Today’s paper explores yet another dwarf galaxy riddle: many of the observed dwarf galaxies (including two of the examples in Figure 1) have two distinct populations of stars, which can be easily separated in terms of both their spatial distribution and their metallicities (in astronomy, the word ‘metal’ refers to any element that is heavier than Hydrogen or Helium; typically, older stars are more “metal-poor” and younger stars are more “metal-rich”). One of the observed stellar populations in dwarf galaxies is both metal-rich (and therefore likely younger) and highly concentrated in the center of the galaxy, whilst the other is metal-poor (so probably older) and extends much further out than the metal-rich population. The riddle is, of course, what causes this segregation?

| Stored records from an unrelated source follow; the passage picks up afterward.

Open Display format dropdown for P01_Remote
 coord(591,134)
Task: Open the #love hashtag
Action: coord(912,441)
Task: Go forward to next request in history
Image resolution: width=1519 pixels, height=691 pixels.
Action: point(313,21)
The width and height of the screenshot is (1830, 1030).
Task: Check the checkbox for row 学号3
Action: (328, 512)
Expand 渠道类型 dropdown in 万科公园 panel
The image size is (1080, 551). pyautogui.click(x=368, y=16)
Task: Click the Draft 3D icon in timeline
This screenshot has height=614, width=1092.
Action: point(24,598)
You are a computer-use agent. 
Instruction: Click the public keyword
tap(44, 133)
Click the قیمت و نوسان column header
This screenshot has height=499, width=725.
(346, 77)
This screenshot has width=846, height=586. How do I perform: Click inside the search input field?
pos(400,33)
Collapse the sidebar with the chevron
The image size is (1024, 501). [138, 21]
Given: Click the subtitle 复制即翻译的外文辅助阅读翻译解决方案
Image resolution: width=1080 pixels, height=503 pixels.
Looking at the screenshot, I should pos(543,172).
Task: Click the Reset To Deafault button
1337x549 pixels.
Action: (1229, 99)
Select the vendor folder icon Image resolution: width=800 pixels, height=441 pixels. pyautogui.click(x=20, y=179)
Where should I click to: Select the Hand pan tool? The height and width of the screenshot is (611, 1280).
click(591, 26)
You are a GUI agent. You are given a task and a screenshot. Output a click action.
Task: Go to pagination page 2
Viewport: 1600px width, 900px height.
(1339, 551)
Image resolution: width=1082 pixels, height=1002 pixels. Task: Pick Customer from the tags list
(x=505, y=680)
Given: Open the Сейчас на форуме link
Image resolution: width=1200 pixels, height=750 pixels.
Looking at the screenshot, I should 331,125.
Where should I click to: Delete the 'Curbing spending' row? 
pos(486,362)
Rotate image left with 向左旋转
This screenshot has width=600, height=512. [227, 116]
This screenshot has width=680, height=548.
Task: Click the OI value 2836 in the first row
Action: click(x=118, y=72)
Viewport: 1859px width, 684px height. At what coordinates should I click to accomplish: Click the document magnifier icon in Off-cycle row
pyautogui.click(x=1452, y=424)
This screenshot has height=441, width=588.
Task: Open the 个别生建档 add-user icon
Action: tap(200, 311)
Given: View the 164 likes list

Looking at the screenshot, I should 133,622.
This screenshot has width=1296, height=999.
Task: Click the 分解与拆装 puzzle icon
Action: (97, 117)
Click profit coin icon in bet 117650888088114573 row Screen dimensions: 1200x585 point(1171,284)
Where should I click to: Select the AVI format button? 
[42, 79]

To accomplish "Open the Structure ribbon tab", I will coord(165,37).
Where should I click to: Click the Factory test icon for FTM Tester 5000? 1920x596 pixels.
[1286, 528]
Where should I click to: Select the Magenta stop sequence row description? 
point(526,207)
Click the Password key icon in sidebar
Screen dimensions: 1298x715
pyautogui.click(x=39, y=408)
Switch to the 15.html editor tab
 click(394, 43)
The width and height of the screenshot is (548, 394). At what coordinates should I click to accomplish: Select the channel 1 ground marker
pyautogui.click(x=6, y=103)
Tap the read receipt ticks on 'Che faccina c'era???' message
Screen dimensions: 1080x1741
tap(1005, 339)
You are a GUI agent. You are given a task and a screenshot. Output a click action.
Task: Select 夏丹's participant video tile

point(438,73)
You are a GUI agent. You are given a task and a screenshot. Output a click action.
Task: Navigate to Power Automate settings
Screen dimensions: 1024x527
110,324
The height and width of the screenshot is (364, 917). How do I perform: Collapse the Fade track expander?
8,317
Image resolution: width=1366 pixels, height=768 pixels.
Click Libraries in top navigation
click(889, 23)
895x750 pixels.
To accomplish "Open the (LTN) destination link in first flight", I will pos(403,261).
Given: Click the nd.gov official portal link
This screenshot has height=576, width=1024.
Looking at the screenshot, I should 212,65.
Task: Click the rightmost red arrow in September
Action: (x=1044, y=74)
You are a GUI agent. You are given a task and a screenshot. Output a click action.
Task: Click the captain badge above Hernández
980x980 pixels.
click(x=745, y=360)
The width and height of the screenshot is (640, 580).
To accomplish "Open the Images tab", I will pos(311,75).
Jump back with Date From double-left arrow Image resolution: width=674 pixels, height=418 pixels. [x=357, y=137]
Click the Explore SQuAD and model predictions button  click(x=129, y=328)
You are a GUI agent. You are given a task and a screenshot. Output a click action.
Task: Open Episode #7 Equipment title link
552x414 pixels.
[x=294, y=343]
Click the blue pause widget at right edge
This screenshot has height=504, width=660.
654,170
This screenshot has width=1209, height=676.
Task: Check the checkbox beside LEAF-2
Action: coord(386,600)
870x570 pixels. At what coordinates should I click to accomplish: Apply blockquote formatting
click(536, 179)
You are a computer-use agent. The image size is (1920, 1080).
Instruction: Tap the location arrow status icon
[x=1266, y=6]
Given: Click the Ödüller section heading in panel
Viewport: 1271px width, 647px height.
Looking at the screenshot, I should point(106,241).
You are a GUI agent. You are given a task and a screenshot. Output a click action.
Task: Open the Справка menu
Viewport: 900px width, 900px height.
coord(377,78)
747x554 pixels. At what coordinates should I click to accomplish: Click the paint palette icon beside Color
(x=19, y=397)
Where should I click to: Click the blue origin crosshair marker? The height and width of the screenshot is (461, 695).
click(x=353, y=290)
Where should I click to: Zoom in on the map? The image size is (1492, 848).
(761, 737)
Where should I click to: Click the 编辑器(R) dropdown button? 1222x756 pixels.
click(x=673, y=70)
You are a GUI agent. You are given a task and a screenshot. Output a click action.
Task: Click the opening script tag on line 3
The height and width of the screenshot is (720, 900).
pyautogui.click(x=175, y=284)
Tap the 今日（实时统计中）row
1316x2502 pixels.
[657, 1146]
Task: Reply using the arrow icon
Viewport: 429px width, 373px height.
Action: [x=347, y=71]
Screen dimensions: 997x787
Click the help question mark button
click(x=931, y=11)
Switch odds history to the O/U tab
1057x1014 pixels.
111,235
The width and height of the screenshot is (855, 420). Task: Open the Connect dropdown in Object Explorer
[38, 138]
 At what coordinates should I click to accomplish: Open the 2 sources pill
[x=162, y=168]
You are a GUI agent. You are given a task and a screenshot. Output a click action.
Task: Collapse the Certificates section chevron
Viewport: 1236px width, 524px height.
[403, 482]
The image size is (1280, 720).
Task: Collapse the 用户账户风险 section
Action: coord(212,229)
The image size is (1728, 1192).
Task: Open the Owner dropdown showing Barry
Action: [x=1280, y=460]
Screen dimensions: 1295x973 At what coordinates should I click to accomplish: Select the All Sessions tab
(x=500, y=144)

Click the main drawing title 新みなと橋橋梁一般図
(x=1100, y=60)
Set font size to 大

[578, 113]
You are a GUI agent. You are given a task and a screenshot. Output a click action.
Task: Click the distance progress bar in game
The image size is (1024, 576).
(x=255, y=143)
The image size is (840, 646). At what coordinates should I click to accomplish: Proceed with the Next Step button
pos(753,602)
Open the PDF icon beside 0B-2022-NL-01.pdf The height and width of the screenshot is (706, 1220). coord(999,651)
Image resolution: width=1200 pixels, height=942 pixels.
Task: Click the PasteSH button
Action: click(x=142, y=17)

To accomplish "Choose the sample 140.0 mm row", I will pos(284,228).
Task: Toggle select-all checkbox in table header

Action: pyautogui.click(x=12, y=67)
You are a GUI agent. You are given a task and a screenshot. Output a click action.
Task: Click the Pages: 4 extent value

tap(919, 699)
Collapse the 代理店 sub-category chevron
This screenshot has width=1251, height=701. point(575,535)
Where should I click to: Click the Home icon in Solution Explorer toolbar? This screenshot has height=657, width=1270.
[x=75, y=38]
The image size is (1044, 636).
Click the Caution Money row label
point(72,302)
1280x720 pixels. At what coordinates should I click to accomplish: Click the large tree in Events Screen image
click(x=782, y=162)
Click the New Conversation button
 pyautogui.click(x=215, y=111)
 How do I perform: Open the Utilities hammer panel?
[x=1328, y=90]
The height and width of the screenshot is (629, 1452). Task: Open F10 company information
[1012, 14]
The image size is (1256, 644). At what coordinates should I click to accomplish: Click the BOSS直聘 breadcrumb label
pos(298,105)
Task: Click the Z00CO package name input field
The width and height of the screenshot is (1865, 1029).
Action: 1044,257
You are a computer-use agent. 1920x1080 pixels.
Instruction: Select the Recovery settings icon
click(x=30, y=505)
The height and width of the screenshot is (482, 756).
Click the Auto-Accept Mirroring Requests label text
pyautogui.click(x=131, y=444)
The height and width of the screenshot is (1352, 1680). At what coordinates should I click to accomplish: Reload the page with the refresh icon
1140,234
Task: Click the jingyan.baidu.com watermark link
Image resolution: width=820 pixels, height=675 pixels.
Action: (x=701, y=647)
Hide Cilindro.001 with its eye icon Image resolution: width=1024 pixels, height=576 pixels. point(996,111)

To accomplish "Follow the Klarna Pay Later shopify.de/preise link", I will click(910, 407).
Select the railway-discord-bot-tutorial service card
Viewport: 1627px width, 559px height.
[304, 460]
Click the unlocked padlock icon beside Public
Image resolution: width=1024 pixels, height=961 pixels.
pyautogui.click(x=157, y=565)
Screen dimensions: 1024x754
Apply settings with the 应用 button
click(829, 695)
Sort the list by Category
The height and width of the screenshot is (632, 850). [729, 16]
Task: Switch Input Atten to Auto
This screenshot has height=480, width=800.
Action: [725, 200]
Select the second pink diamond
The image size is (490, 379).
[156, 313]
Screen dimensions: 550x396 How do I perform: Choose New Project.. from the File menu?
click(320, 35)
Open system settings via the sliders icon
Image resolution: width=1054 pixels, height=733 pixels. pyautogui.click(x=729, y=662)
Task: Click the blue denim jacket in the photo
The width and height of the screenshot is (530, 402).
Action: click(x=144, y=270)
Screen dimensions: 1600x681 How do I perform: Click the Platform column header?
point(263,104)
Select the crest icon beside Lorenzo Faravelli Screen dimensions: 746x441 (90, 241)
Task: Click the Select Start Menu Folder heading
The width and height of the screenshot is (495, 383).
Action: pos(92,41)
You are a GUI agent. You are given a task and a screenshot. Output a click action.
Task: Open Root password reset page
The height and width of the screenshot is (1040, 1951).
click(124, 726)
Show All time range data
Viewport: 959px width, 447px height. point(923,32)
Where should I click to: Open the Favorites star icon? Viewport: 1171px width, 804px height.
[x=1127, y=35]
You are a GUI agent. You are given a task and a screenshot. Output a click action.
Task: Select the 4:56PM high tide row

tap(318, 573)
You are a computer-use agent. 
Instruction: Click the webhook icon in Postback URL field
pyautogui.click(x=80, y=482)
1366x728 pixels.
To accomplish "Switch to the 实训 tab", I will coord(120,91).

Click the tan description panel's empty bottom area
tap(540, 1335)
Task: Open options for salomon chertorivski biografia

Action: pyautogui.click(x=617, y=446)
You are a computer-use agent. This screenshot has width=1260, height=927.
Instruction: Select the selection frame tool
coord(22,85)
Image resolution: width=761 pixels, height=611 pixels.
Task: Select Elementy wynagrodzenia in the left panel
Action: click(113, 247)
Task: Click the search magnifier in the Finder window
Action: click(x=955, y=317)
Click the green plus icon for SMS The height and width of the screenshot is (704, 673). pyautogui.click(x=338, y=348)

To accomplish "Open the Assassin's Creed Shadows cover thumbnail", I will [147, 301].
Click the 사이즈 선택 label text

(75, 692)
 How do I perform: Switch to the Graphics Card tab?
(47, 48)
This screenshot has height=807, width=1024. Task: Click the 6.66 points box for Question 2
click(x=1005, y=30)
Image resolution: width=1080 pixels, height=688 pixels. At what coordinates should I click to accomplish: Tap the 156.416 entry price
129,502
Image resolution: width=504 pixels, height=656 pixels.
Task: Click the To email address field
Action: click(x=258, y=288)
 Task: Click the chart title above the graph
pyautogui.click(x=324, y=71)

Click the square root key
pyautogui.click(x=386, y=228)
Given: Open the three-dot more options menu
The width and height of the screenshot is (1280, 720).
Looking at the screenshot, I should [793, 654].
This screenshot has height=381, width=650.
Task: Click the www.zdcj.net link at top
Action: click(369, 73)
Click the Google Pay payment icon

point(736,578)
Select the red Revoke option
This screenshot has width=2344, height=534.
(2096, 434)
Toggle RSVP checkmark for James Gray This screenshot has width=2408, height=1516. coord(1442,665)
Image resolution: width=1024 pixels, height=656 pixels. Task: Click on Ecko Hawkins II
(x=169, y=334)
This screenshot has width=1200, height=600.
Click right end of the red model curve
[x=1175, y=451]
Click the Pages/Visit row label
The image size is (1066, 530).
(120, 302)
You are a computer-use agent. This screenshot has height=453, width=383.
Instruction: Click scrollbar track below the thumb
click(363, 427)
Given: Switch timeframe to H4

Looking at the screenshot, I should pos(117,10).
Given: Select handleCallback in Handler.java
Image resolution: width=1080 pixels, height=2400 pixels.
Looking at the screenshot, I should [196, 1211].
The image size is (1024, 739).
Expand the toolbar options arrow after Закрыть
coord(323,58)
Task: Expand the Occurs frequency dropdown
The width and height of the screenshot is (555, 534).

The authors of today’s paper turn to simulations to help understand what is going on. They begin by identifying 250 dwarf galaxies, including both satellite and field galaxies, in a set of hydrodynamical simulations of the Local Group. They then assess the probability density of the metallicity in each galaxy, to separate between galaxies that only have one population and galaxies that have two or more distinct metallicity populations. Examples of one-, two-, and three-metallicity population dwarfs can be seen in Figure 2.
Having located the desired sample of galaxies in the simulations, the authors next track the evolution of these galaxies, focusing on events that may have triggered the formation of distinct stellar populations. Interestingly, they find three unique mechanisms – one common in field galaxies, one common in satellite galaxies, and one that affects galaxies in both environments:
1. Mergers: for 80% of the field galaxies, the authors traced the origin of the two different populations to a merger with another dwarf galaxy. The merger causes the existing stars in the galaxy to migrate outwards, while at the same time pulling in much of the available gas to the center of the galaxy. This sparks a burst of metal-rich star formation at the center of the galaxy. The formation and evolution of these segregated populations can be seen in Figure 3.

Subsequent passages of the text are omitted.